[[ Data for processing, beginning ]]
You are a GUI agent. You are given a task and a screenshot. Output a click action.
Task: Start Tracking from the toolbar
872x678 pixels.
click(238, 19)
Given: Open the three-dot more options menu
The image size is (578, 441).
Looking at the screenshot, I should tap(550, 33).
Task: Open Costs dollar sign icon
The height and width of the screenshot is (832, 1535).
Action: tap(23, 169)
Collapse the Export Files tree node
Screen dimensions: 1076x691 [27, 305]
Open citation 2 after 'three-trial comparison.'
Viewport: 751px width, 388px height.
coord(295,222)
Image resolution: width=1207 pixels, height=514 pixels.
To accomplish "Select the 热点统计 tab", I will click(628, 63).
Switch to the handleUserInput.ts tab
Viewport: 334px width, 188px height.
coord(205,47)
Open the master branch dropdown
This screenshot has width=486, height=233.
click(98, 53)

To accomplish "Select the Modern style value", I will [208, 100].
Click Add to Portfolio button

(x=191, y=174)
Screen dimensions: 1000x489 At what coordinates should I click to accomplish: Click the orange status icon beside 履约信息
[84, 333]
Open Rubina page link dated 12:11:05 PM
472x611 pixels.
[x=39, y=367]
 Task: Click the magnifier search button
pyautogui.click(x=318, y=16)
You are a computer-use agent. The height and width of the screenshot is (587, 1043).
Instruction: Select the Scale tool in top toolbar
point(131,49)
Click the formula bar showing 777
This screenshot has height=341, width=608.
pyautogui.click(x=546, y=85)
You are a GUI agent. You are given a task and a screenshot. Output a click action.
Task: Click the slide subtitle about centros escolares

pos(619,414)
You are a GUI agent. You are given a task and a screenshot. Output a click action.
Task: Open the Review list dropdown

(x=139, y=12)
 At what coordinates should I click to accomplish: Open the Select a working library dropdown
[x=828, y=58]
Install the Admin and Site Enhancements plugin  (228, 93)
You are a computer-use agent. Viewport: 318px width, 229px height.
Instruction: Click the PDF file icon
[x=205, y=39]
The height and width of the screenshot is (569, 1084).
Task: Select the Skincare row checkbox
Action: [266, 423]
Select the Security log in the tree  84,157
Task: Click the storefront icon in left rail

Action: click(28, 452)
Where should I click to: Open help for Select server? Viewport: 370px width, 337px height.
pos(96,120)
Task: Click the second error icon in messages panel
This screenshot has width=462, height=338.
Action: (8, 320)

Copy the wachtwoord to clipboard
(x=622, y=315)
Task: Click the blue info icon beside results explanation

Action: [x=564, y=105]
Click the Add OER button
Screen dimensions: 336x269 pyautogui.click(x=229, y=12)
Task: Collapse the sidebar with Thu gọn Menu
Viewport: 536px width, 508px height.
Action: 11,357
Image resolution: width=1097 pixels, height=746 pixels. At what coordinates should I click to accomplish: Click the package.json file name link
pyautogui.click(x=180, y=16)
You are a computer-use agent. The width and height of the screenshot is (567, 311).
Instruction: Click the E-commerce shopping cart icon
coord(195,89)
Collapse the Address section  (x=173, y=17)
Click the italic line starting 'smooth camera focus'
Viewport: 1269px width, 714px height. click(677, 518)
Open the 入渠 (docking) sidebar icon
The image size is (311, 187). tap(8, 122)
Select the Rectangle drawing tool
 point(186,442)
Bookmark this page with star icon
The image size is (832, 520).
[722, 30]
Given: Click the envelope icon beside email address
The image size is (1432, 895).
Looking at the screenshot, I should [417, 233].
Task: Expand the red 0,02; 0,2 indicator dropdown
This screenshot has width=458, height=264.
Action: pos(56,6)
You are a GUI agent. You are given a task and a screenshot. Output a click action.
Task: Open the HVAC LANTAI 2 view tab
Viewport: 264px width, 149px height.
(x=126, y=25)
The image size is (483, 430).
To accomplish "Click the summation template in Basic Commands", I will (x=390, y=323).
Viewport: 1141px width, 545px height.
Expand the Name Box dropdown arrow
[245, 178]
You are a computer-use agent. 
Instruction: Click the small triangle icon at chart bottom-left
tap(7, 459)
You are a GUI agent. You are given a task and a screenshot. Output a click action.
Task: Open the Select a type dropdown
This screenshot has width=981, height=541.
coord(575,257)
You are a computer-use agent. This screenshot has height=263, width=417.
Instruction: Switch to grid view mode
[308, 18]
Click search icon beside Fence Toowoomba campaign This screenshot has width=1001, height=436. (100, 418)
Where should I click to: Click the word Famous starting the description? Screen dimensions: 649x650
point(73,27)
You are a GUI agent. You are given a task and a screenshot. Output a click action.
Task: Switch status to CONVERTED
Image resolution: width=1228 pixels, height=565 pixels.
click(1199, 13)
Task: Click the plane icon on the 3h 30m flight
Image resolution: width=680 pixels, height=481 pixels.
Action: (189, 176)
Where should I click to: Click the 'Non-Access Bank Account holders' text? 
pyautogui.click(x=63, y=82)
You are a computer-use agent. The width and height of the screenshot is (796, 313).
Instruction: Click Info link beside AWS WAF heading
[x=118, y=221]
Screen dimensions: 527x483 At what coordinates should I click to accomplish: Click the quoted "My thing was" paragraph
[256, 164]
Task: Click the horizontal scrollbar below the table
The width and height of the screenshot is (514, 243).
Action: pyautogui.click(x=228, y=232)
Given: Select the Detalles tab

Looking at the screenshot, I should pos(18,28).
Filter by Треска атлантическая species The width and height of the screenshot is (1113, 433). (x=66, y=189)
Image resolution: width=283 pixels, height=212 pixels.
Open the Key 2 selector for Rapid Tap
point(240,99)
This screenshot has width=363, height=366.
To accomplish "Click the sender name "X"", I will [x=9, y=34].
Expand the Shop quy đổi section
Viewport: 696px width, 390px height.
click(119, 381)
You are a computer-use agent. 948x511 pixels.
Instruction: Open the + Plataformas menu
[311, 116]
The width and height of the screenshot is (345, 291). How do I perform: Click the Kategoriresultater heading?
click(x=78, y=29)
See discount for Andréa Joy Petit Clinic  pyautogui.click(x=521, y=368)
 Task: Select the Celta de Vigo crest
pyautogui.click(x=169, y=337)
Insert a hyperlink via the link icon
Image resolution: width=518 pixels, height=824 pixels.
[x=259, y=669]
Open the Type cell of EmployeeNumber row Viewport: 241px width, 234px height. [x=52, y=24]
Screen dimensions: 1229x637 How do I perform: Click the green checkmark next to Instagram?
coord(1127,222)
[[ Data for processing, end ]]
*Assigned task:* Could you return all the data above exactly as it appears?

*Answer for the task:*
You are a GUI agent. You are given a task and a screenshot. Output a click action.
Task: Start Tracking from the toolbar
872x678 pixels.
click(238, 19)
Given: Open the three-dot more options menu
The image size is (578, 441).
Looking at the screenshot, I should tap(550, 33).
Task: Open Costs dollar sign icon
The height and width of the screenshot is (832, 1535).
Action: tap(23, 169)
Collapse the Export Files tree node
Screen dimensions: 1076x691 [27, 305]
Open citation 2 after 'three-trial comparison.'
Viewport: 751px width, 388px height.
coord(295,222)
Image resolution: width=1207 pixels, height=514 pixels.
To accomplish "Select the 热点统计 tab", I will click(628, 63).
Switch to the handleUserInput.ts tab
Viewport: 334px width, 188px height.
coord(205,47)
Open the master branch dropdown
This screenshot has width=486, height=233.
click(98, 53)

To accomplish "Select the Modern style value", I will [208, 100].
Click Add to Portfolio button

(x=191, y=174)
Screen dimensions: 1000x489 At what coordinates should I click to accomplish: Click the orange status icon beside 履约信息
[84, 333]
Open Rubina page link dated 12:11:05 PM
472x611 pixels.
[x=39, y=367]
 Task: Click the magnifier search button
pyautogui.click(x=318, y=16)
You are a computer-use agent. The height and width of the screenshot is (587, 1043).
Instruction: Select the Scale tool in top toolbar
point(131,49)
Click the formula bar showing 777
This screenshot has height=341, width=608.
pyautogui.click(x=546, y=85)
You are a GUI agent. You are given a task and a screenshot. Output a click action.
Task: Click the slide subtitle about centros escolares

pos(619,414)
You are a GUI agent. You are given a task and a screenshot. Output a click action.
Task: Open the Review list dropdown

(x=139, y=12)
 At what coordinates should I click to accomplish: Open the Select a working library dropdown
[x=828, y=58]
Install the Admin and Site Enhancements plugin  (228, 93)
You are a computer-use agent. Viewport: 318px width, 229px height.
Instruction: Click the PDF file icon
[x=205, y=39]
The height and width of the screenshot is (569, 1084).
Task: Select the Skincare row checkbox
Action: [266, 423]
Select the Security log in the tree  84,157
Task: Click the storefront icon in left rail

Action: click(28, 452)
Where should I click to: Open help for Select server? Viewport: 370px width, 337px height.
pos(96,120)
Task: Click the second error icon in messages panel
This screenshot has width=462, height=338.
Action: (8, 320)

Copy the wachtwoord to clipboard
(x=622, y=315)
Task: Click the blue info icon beside results explanation

Action: [x=564, y=105]
Click the Add OER button
Screen dimensions: 336x269 pyautogui.click(x=229, y=12)
Task: Collapse the sidebar with Thu gọn Menu
Viewport: 536px width, 508px height.
Action: 11,357
Image resolution: width=1097 pixels, height=746 pixels. At what coordinates should I click to accomplish: Click the package.json file name link
pyautogui.click(x=180, y=16)
You are a computer-use agent. The width and height of the screenshot is (567, 311).
Instruction: Click the E-commerce shopping cart icon
coord(195,89)
Collapse the Address section  (x=173, y=17)
Click the italic line starting 'smooth camera focus'
Viewport: 1269px width, 714px height. click(677, 518)
Open the 入渠 (docking) sidebar icon
The image size is (311, 187). tap(8, 122)
Select the Rectangle drawing tool
 point(186,442)
Bookmark this page with star icon
The image size is (832, 520).
[722, 30]
Given: Click the envelope icon beside email address
The image size is (1432, 895).
Looking at the screenshot, I should [417, 233].
Task: Expand the red 0,02; 0,2 indicator dropdown
This screenshot has width=458, height=264.
Action: pos(56,6)
You are a GUI agent. You are given a task and a screenshot. Output a click action.
Task: Open the HVAC LANTAI 2 view tab
Viewport: 264px width, 149px height.
(x=126, y=25)
The image size is (483, 430).
To accomplish "Click the summation template in Basic Commands", I will (x=390, y=323).
Viewport: 1141px width, 545px height.
Expand the Name Box dropdown arrow
[245, 178]
You are a computer-use agent. 
Instruction: Click the small triangle icon at chart bottom-left
tap(7, 459)
You are a GUI agent. You are given a task and a screenshot. Output a click action.
Task: Open the Select a type dropdown
This screenshot has width=981, height=541.
coord(575,257)
You are a computer-use agent. This screenshot has height=263, width=417.
Instruction: Switch to grid view mode
[308, 18]
Click search icon beside Fence Toowoomba campaign This screenshot has width=1001, height=436. (100, 418)
Where should I click to: Click the word Famous starting the description? Screen dimensions: 649x650
point(73,27)
You are a GUI agent. You are given a task and a screenshot. Output a click action.
Task: Switch status to CONVERTED
Image resolution: width=1228 pixels, height=565 pixels.
click(1199, 13)
Task: Click the plane icon on the 3h 30m flight
Image resolution: width=680 pixels, height=481 pixels.
Action: (189, 176)
Where should I click to: Click the 'Non-Access Bank Account holders' text? 
pyautogui.click(x=63, y=82)
You are a computer-use agent. The width and height of the screenshot is (796, 313).
Instruction: Click Info link beside AWS WAF heading
[x=118, y=221]
Screen dimensions: 527x483 At what coordinates should I click to accomplish: Click the quoted "My thing was" paragraph
[256, 164]
Task: Click the horizontal scrollbar below the table
The width and height of the screenshot is (514, 243).
Action: pyautogui.click(x=228, y=232)
Given: Select the Detalles tab

Looking at the screenshot, I should pos(18,28).
Filter by Треска атлантическая species The width and height of the screenshot is (1113, 433). (x=66, y=189)
Image resolution: width=283 pixels, height=212 pixels.
Open the Key 2 selector for Rapid Tap
point(240,99)
This screenshot has width=363, height=366.
To accomplish "Click the sender name "X"", I will [x=9, y=34].
Expand the Shop quy đổi section
Viewport: 696px width, 390px height.
click(119, 381)
You are a computer-use agent. 948x511 pixels.
Instruction: Open the + Plataformas menu
[311, 116]
The width and height of the screenshot is (345, 291). How do I perform: Click the Kategoriresultater heading?
click(x=78, y=29)
See discount for Andréa Joy Petit Clinic  pyautogui.click(x=521, y=368)
 Task: Select the Celta de Vigo crest
pyautogui.click(x=169, y=337)
Insert a hyperlink via the link icon
Image resolution: width=518 pixels, height=824 pixels.
[x=259, y=669]
Open the Type cell of EmployeeNumber row Viewport: 241px width, 234px height. [x=52, y=24]
Screen dimensions: 1229x637 How do I perform: Click the green checkmark next to Instagram?
coord(1127,222)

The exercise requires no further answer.